PROVIDED RECORDS
============

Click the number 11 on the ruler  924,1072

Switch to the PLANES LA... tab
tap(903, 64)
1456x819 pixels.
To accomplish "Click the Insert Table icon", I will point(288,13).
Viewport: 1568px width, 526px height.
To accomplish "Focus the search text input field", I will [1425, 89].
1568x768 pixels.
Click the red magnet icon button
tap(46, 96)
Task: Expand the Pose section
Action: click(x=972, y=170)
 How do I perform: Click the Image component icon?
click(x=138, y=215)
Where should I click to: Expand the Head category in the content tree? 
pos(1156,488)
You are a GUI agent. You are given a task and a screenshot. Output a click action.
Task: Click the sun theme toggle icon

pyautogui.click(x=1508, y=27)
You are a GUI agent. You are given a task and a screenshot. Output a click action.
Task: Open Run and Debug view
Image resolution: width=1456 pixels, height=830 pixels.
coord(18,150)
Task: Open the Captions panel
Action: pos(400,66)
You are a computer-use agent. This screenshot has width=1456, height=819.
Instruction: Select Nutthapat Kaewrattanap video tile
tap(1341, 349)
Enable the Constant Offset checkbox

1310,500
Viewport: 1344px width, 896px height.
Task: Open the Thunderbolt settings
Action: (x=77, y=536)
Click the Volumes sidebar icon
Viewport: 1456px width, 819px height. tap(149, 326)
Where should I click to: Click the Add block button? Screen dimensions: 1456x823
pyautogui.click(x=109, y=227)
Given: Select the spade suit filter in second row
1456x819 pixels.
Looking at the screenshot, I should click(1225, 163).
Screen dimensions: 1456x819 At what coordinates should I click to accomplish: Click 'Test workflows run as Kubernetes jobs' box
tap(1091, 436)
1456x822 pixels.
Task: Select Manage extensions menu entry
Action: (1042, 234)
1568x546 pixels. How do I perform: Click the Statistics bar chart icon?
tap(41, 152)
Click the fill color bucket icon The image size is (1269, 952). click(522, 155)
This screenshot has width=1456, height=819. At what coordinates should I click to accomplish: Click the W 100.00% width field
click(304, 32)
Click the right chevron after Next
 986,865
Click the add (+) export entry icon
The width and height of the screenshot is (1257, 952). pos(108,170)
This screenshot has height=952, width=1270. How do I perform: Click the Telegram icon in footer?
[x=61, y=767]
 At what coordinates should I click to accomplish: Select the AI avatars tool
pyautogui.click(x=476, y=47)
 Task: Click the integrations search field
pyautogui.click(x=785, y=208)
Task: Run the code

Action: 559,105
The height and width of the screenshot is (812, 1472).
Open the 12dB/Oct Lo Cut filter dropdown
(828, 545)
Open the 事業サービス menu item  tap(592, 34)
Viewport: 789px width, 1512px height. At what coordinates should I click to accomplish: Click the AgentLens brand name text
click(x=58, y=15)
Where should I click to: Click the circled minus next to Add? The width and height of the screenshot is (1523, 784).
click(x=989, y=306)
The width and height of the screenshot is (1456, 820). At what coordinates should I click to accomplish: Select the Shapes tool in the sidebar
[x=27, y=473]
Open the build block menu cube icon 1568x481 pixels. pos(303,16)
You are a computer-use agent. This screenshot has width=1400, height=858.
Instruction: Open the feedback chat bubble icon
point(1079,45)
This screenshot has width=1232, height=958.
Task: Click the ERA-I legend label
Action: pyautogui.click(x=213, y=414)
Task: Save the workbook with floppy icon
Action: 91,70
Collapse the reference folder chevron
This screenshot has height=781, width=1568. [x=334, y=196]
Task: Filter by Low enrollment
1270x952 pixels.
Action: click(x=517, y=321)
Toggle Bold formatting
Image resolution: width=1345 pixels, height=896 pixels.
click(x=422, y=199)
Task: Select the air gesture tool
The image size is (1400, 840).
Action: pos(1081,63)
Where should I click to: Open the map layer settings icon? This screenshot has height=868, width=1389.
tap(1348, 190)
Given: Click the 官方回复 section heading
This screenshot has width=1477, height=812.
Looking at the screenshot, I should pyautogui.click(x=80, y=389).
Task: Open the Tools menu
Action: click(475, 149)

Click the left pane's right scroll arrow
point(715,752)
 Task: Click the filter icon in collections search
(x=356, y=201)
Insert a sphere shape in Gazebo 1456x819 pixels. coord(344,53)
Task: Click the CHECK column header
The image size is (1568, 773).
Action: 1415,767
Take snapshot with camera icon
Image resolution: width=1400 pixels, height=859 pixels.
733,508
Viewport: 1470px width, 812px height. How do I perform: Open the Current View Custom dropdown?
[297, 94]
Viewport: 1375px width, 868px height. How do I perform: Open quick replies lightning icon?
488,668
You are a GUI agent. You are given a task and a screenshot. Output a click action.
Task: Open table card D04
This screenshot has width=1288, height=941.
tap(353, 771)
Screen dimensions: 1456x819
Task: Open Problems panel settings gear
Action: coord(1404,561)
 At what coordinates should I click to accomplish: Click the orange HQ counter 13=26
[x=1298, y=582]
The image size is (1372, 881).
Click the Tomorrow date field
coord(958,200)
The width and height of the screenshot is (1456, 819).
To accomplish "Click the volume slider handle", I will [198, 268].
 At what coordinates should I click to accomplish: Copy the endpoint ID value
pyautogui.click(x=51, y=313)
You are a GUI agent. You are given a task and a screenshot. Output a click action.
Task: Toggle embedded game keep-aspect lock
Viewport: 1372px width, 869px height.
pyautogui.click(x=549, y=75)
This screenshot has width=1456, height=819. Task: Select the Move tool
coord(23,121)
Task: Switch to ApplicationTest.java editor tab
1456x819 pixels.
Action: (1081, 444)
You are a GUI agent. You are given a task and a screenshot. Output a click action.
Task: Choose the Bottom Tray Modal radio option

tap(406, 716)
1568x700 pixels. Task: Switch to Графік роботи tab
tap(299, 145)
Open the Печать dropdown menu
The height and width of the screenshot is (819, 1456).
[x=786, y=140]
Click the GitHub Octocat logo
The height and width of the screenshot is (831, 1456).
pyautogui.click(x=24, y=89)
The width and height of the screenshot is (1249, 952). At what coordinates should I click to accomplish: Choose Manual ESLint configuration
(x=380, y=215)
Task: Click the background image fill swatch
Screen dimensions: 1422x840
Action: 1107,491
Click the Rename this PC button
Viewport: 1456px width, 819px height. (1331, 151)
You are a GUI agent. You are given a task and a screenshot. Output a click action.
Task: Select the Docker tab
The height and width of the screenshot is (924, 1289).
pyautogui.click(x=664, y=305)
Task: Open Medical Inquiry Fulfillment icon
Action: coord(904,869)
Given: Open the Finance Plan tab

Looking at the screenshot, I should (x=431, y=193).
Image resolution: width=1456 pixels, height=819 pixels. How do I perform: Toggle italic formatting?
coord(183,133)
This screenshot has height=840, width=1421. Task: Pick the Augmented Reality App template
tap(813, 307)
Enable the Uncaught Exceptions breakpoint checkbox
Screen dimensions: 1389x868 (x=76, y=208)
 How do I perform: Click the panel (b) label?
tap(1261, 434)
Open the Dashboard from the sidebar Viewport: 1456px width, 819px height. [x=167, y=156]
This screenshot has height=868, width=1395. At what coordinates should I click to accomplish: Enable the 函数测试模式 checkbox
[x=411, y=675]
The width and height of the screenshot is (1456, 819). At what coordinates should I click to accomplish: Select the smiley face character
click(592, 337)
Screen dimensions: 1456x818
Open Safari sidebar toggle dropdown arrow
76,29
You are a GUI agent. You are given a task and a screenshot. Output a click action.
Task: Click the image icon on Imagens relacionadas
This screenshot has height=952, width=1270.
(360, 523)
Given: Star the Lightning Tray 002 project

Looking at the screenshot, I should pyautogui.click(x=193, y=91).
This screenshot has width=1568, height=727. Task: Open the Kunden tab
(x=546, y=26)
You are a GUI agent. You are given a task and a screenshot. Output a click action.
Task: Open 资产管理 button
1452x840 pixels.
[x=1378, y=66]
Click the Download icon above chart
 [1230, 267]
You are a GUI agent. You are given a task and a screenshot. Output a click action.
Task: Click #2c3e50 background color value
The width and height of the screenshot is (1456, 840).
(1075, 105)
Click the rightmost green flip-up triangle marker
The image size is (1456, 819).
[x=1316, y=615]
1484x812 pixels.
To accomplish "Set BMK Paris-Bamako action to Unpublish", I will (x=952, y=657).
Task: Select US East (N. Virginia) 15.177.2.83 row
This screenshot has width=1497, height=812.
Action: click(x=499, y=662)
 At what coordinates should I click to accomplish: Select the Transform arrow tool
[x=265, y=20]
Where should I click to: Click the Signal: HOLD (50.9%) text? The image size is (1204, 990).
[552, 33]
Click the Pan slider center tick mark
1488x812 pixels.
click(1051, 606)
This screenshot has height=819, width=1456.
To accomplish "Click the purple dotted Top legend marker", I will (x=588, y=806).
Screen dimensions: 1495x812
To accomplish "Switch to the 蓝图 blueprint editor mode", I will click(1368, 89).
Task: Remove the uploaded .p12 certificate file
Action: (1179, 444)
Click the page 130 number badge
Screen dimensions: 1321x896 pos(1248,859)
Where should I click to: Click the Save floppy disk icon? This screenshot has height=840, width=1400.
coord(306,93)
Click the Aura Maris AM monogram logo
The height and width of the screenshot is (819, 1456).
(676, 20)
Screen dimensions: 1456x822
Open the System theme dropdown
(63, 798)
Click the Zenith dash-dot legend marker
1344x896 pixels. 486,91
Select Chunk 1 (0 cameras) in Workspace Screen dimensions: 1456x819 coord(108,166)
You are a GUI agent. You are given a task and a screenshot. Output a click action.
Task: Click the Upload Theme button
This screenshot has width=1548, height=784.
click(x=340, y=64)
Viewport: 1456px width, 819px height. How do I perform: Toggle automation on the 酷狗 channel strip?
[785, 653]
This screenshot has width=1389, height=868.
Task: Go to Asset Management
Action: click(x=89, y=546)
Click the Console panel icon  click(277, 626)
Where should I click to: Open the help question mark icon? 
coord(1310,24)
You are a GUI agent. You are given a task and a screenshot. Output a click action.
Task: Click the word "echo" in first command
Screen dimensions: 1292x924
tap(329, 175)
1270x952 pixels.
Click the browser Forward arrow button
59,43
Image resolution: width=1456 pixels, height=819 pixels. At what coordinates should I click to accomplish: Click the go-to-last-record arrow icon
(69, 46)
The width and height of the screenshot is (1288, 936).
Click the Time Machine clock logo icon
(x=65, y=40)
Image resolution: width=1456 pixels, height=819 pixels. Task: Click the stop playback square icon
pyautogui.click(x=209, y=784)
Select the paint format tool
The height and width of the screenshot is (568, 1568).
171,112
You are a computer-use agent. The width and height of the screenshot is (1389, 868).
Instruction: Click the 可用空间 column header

============

REQUIRED ACTION
Look for the string "background" in the entries above. Copy every line that has it.

RESULT OF THIS EXERCISE
Task: Click the background image fill swatch
Task: Click #2c3e50 background color value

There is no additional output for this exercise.